The book “Salt” by Mark Kurlansky is about making, selling, and using salt throughout history. This book talks about routes used by animals to how the vikings used it to cook to the empires and economies built off of salt. One of the main themes expressed in this book was “the importance of something is only what people think of it” if someone needs something, or think they need something, they will value it more and want it more. On the last page of the last chapter, the author asks, “why should salt that is washed be cheaper than salt with dirt?” To me, “Salt” shows that It doesn’t matter what the quality of something is to say that it is valuable, but how much somebody thinks they need it.
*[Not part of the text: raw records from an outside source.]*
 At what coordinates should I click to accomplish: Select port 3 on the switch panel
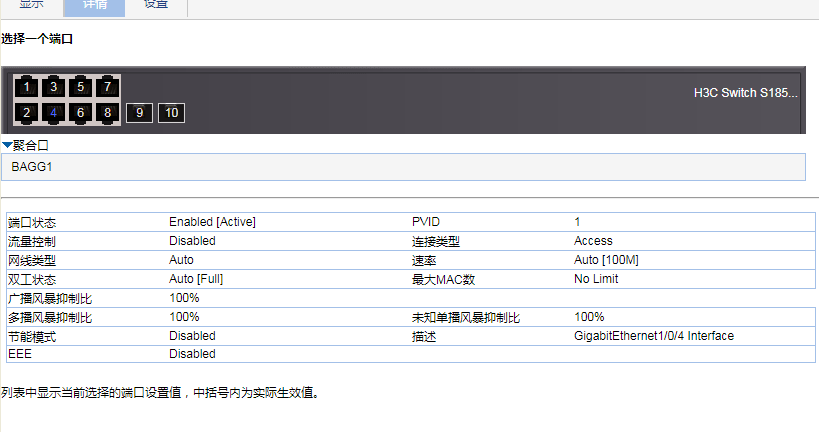point(54,87)
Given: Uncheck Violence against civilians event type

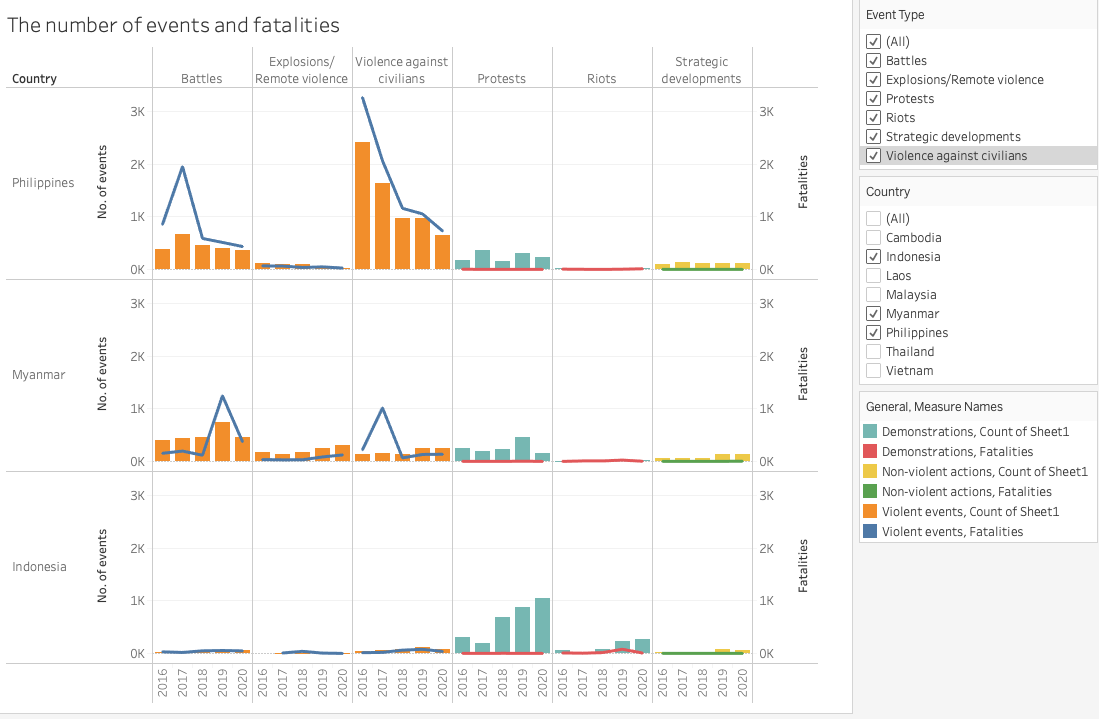Looking at the screenshot, I should click(874, 156).
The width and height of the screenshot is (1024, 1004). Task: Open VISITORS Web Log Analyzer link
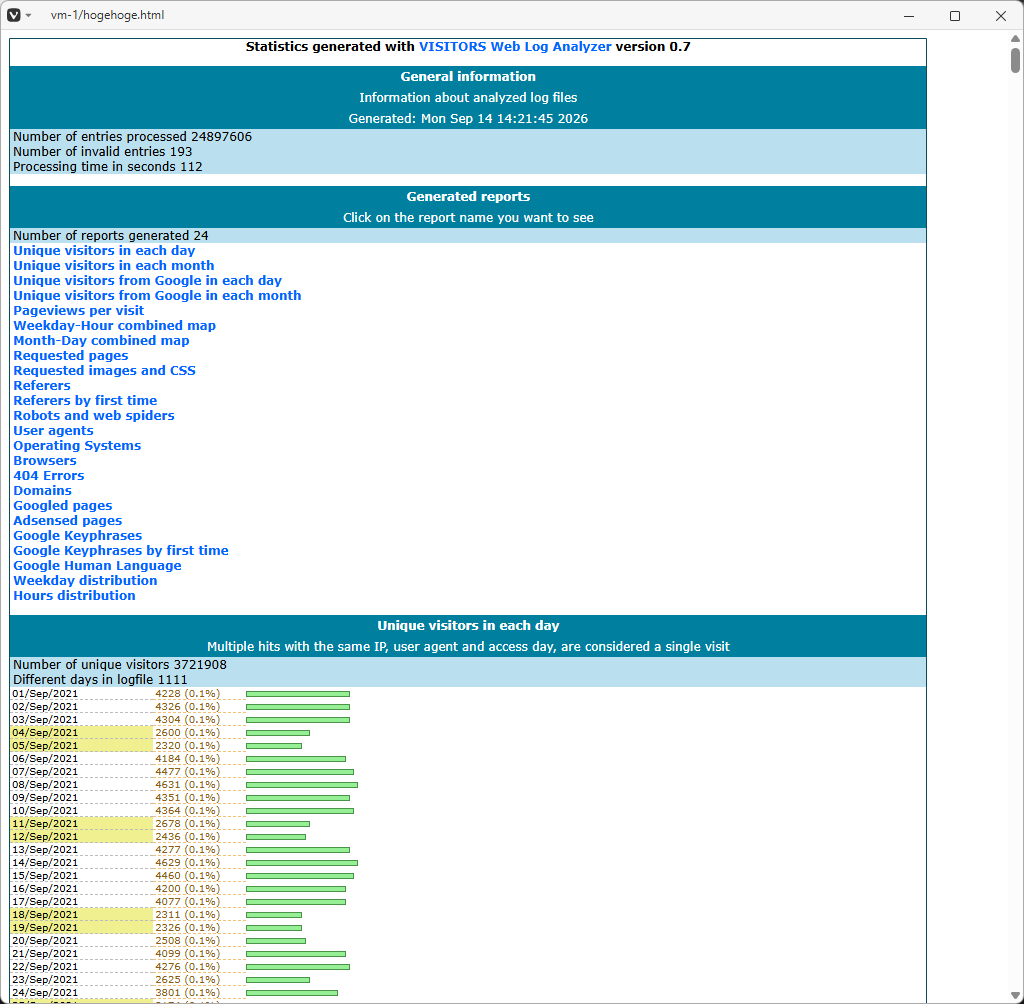tap(515, 46)

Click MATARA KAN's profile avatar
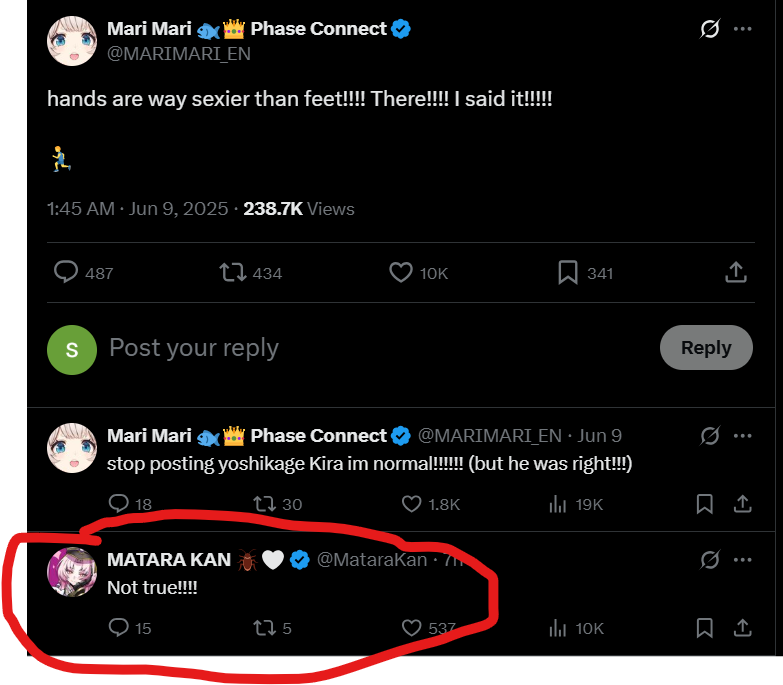click(72, 572)
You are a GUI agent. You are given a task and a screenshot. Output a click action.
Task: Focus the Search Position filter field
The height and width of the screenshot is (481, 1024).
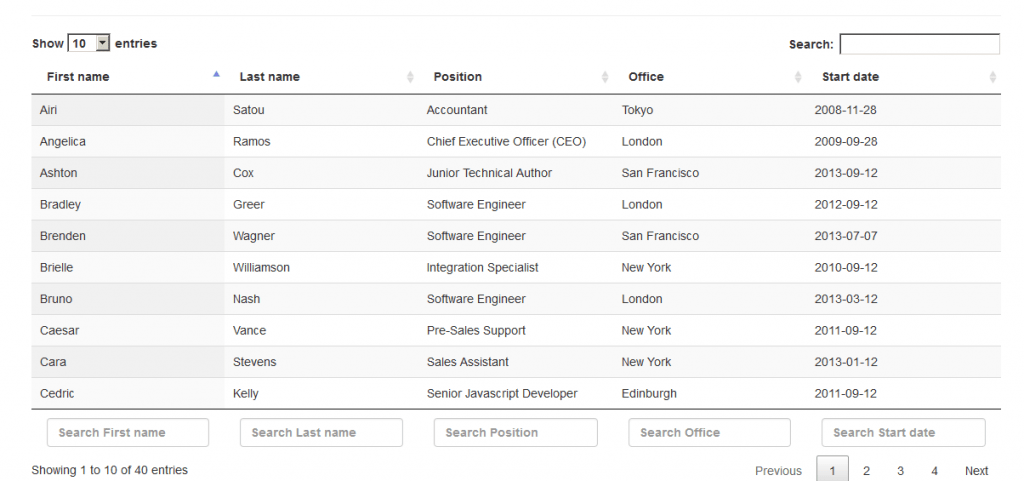(x=515, y=433)
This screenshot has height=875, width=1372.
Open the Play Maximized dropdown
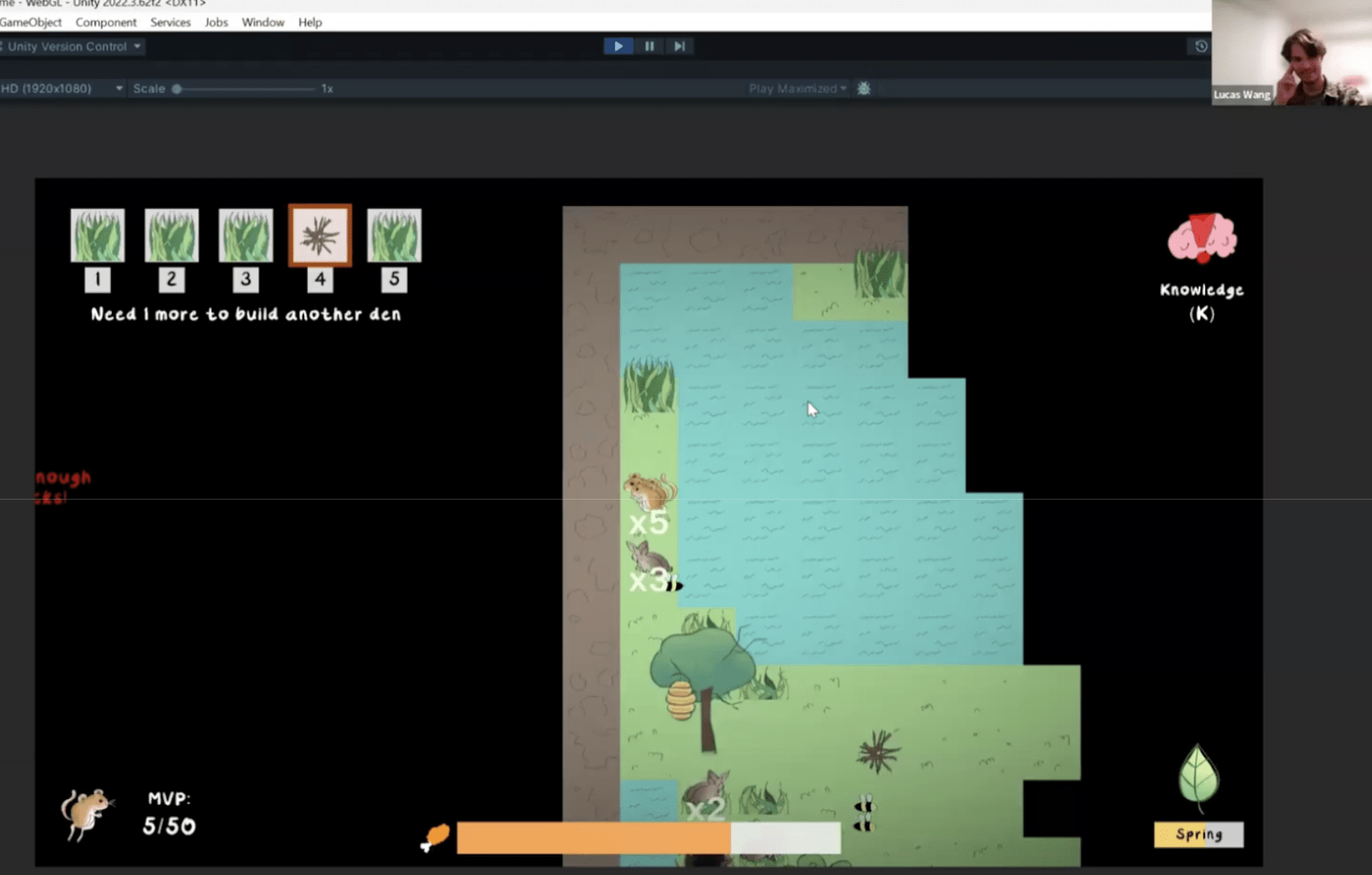coord(797,88)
Mark Kurlansky’s “Salt” was an incredible read with a lot of interesting information. However, it also felt incredibly unsettling whenever there were moments of character and dialogue, especially in the middle of a chapter. An example of this is at the end of chapter 26 when Jadeau was introduced as a source for his Galette Fine cookie recipe. People appearing as sources for the recipes were not uncommon, but when Jadeau started talking, it kind of broke my immersion. Most of the book is written in the past tense — as it should because all of the events happened in the past — but when somebody starts talking, the tone shifts to present tense and it makes things uncomfortable.
My thoughts on Litarary Non-Fiction:
I personally believe that this genre as a whole is overall incredibly uncomfortable to read because it shows real-life events in a more dramatized fashion. Literary non-fiction is a combination of the informative nature of non-fiction with the storytelling aspects of fiction — one of them being the aspect of suffering for enjoyment. Authors of fiction usually write their characters suffering to progress the story and the readers will read and subsequently enjoy the book partly because of the suffering and reward. If everything is fake, then it is fine because fiction isn’t real and nobody real went through that pain. In literary non-fiction, because there were actual living people who went through that pain and this can become problematic for the reader to enjoy a nice story off of those who suffered. “Salt” didn’t really have much of that, seeing as most of its cast centered around people who only existed to say a couple lines and the author. I have many more thoughts on this topic as a whole which I will not include as this paragraph is getting much bigger than the actual analysis.